Object-oriented design topics

Input (sources) for object-oriented design

The input for object-oriented design is provided by the output of object-oriented analysis. Realize that an output artifact does not need to be completely developed to serve as input of object-oriented design; analysis and design may occur in parallel, and in practice the results of one activity can feed the other in a short feedback cycle through an iterative process. Both analysis and design can be performed incrementally, and the artifacts can be continuously grown instead of completely developed in one shot.

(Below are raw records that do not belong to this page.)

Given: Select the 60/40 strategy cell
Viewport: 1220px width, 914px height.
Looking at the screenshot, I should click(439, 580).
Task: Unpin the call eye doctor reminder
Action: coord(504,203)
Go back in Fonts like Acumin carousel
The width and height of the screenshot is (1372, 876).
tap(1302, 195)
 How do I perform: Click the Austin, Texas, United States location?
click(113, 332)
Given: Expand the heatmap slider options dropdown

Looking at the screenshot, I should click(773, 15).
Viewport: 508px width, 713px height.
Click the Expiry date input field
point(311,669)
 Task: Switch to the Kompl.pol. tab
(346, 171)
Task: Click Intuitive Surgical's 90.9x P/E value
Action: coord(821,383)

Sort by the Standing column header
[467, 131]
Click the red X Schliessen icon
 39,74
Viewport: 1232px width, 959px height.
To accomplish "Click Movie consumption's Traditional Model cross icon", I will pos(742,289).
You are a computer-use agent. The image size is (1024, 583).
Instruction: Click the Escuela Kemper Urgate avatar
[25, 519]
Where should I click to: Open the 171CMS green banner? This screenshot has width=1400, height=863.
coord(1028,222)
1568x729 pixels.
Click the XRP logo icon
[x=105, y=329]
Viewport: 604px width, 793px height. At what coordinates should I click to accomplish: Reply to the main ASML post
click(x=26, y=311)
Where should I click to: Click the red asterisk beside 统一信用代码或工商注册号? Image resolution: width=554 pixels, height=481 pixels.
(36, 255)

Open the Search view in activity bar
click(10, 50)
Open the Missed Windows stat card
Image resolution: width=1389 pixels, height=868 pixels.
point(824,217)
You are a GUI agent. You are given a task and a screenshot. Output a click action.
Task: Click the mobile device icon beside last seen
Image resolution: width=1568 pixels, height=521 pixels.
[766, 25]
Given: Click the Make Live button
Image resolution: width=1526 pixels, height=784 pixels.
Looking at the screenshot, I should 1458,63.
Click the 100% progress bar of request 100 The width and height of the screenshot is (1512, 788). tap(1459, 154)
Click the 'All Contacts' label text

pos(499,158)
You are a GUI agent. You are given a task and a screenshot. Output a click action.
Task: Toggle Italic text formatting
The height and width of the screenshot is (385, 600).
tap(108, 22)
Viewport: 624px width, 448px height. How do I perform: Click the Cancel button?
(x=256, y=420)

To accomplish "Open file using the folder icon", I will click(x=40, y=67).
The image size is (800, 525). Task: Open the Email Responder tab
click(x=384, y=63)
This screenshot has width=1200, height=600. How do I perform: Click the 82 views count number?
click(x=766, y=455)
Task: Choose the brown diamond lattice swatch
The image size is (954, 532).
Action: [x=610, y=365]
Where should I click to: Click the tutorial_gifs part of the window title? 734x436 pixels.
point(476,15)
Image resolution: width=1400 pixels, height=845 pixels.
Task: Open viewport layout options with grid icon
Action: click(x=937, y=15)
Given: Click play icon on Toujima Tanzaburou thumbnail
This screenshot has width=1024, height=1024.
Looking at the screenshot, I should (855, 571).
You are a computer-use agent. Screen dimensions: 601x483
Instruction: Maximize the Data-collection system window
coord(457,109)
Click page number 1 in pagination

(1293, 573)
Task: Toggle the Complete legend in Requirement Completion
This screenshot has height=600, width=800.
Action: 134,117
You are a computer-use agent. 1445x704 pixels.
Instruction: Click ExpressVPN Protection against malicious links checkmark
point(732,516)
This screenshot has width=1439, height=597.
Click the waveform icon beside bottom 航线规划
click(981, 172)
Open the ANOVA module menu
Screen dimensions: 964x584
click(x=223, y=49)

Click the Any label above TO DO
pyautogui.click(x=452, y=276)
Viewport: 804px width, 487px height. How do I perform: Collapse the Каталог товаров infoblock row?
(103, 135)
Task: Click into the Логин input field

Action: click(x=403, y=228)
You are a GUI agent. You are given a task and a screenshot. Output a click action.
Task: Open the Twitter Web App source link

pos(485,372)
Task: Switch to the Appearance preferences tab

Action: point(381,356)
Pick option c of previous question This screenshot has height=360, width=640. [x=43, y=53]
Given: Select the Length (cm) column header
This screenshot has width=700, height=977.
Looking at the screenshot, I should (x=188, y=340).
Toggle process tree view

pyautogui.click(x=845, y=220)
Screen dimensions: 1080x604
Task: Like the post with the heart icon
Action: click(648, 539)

Some typical input artifacts for object-oriented design are:

• Conceptual model: The result of object-oriented analysis, it captures concepts in the problem domain. The conceptual model is explicitly chosen to be independent of implementation details, such as concurrency or data storage.
• Use case: A description of sequences of events that, taken together, lead to a system doing something useful. Each use case provides one or more scenarios that convey how the system should interact with the users called actors to achieve a specific business goal or function. Use case actors may be end users or other systems. In many circumstances use cases are further elaborated into use case diagrams. Use case diagrams are used to identify the actor (users or other systems) and the processes they perform.
• System sequence diagram: A system sequence diagrams (SSD) is a picture that shows, for a particular scenario of a use case, the events that external actors generate, their order, and possible inter-system events.
• User interface documentations (if applicable): Document that shows and describes the look and feel of the end product's user interface. It is not mandatory to have this, but it helps to visualize the end-product and therefore helps the designer.
• Relational data model (if applicable): A data model is an abstract model that describes how data is represented and used. If an object database is not used, the relational data model should usually be created before the design, since the strategy chosen for object-relational mapping is an output of the OO design process. However, it is possible to develop the relational data model and the object-oriented design artifacts in parallel, and the growth of an artifact can stimulate the refinement of other artifacts.

Object-oriented concepts

The five basic concepts of object-oriented design are the implementation level features that are built into the programming language. These features are often referred to by these common names:

• Object/Class: A tight coupling or association of data structures with the methods or functions that act on the data. This is called a class, or object (an object is created based on a class). Each object serves a separate function. It is defined by its properties, what it is and what it can do. An object can be part of a class, which is a set of objects that are similar.
• Information hiding: The ability to protect some components of the object from external entities. This is realized by language keywords to enable a variable to be declared as private or protected to the owning class.
• Inheritance: The ability for a class to extend or override functionality of another class. The so-called subclass has a whole section that is derived (inherited) from the superclass and then it has its own set of functions and data.
• Interface (object-oriented programming): The ability to defer the implementation of a method. The ability to define the functions or methods signatures without implementing them.
• Polymorphism (specifically, Subtyping): The ability to replace an object with its sub-objects. The ability of an object-variable to contain, not only that object, but also all of its sub-objects.

Designing concepts

• Defining objects, creating class diagram from conceptual diagram: Usually map entity to class.
• Identifying attributes and their models.
• Use design patterns (if applicable): A design pattern is not a finished design, it is a description of a solution to a common problem, in a context.^[1] The main advantage of using a design pattern is that it can be reused in multiple applications. It can also be thought of as a template for how to solve a problem that can be used in many different situations and/or applications. Object-oriented design patterns typically show relationships and interactions between classes or objects, without specifying the final application classes or objects that are involved.
• Define application framework (if applicable): Application framework is usually a set of libraries or classes that are used to implement the standard structure of an application for a specific operating system. By bundling a large amount of reusable code into a framework, much time is saved for the developer, since he/she is saved the task of rewriting large amounts of standard code for each new application that is developed.
• Identify persistent objects/data (if applicable): Identify objects that have to last longer than a single runtime of the application. If a relational database is used, design the object relation mapping.
• Identify and define remote objects (if applicable) and their variations.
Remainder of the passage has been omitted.